不気味に蠢く木々の葉の向こうに、確かに窓の明かりらしきものがあった。そうだ、今まですっかり忘れていたけれど、この森の中には屋敷があると聞いていたのだった。

 目的地を変える。間もなく見えてきた分かれ道を、真っ直ぐではなく横に折れよう。見ず知らずの旅人を助ける義理はなくとも、軒先でしばらく雨を避けることくらい許してくれる人は多いはず。

 幹の太い木の横を抜けて、道を曲がるとさらに足を速めたそのとき。

「あっ」

 急に視界が周囲の闇より濃い黒一色になり、転びそうになるものの、なんとか踏ん張って耐える。もうすっかり濡れているとはいえ、泥水の中に顔から飛び込むのは勘弁だ。
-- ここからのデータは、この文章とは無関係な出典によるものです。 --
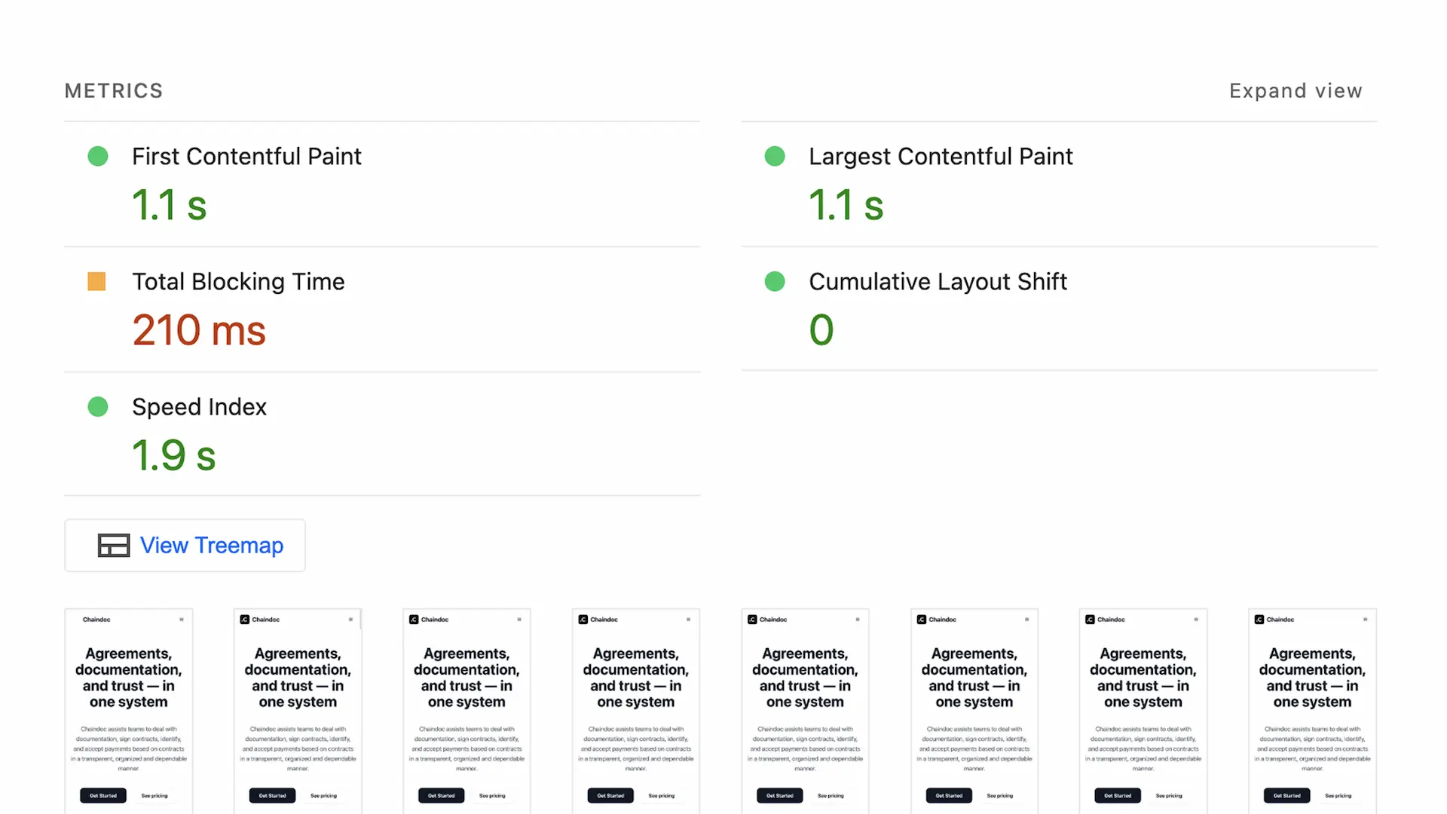Screen dimensions: 1447x814
Task: Click the METRICS section heading
Action: pos(114,91)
 顔を上げると、誰かの背中にぶつかりそうになったことを理解する。

「ごめんなさい」

 反射的に謝る。紺色のマントとローブという自分の格好を棚に上げ、でもこの闇の中で黒いコートに帽子は見逃しても仕方がない――と、八つ当たり気味に相手を睨むと、黒づくめには不釣り合いな肩にかかる亜麻色の髪と空色の目の明るさに驚く。一瞬、かわいらしい少女のようにも見える綺麗で中性的な容姿の少年。

「いや、こちらこそ。そちらも、あの屋敷を目指しているのかい?」

 気分を害した様子もなく、彼は落ち着いた口調で問う。

「ええ、雨宿りでもさせてもらえればと」

 話しながらもう、二人とも歩き出している。どちらもとっくにびしょ濡れで、動いていないと寒いし早く屋敷に辿り着きたい。
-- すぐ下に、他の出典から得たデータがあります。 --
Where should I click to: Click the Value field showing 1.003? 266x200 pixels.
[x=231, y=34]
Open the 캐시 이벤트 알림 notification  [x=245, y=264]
「奇遇だね。まあ、この雨、しばらく止みそうもないから」

 もう雨は、声を張り上げないと聞こえないほど強く打ち付けてくる。さらに、空の向こうから光が閃く。雷すら鳴り出したか。

 雷鳴に追い立てられるように小走りになりながら近づく屋敷へ向かう。すると、閃く稲光の中に人影が見えた。同じように雨宿りを求める旅人がもう一人いるらしい。背中に背負った大荷物からして行商人だろうか。
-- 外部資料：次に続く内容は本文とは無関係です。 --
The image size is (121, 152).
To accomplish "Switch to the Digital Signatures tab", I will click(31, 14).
 間もなく、屋敷の全容がはっきりと見えてきた。二階建ての石造りの屋敷は石垣に囲まれているが門は開け放たれ、小さな階段の上の玄関口には三角屋根がある。

 屋根、とはこの状況下でなんと魅力的なことばだろうか。

「ああ、魔術師さん方も雨宿りですか」

 追いつくと、先を行っていた男は笑みを見せる。鼻の下に髭を生やし頭に緑の帽子、ポケットのたくさんついたベストに背中の荷物。やはり商人のようだ。

「ああ、さっきそこで出会ってね」

 すでに、三段の階段を登って屋根の下に入ったところ。少年が久々の雨の当たらない空間に息を吐きながら応じる。

「でもわかるもんなんだね、魔術師って」

 魔術師。魔法を使う者。

 多くの人々の思念、あるいは強い思念を受けた物は魔力を帯び、その持ち主にひとつだけ魔法を与える〈魔霊具〉となることがある。その魔法を使いこなす者が魔術師と呼ばれた。魔力の源となる魔霊具を身に着け、大抵は、その魔霊具にまつわる魔法を使う。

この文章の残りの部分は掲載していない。